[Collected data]
——

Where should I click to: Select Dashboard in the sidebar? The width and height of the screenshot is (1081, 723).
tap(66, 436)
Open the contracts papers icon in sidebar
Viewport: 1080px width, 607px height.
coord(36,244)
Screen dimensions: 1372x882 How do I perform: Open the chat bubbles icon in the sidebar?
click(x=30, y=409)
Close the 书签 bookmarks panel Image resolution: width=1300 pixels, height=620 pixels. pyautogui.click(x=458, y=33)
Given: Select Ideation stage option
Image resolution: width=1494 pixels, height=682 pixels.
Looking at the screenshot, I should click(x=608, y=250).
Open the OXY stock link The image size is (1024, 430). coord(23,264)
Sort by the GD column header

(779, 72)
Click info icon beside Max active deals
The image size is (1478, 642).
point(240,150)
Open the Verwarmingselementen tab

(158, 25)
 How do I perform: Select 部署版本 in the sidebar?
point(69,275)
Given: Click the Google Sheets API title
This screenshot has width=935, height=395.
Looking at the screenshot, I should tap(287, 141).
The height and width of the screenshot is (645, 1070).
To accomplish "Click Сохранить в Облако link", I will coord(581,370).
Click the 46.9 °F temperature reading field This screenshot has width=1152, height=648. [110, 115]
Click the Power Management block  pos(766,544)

——

_WHAT TO WORK ON_
Please go through the data above and copy each line containing the word "link".

_RESULT FOR THIS EXERCISE_
Open the OXY stock link The image size is (1024, 430). coord(23,264)
To accomplish "Click Сохранить в Облако link", I will coord(581,370).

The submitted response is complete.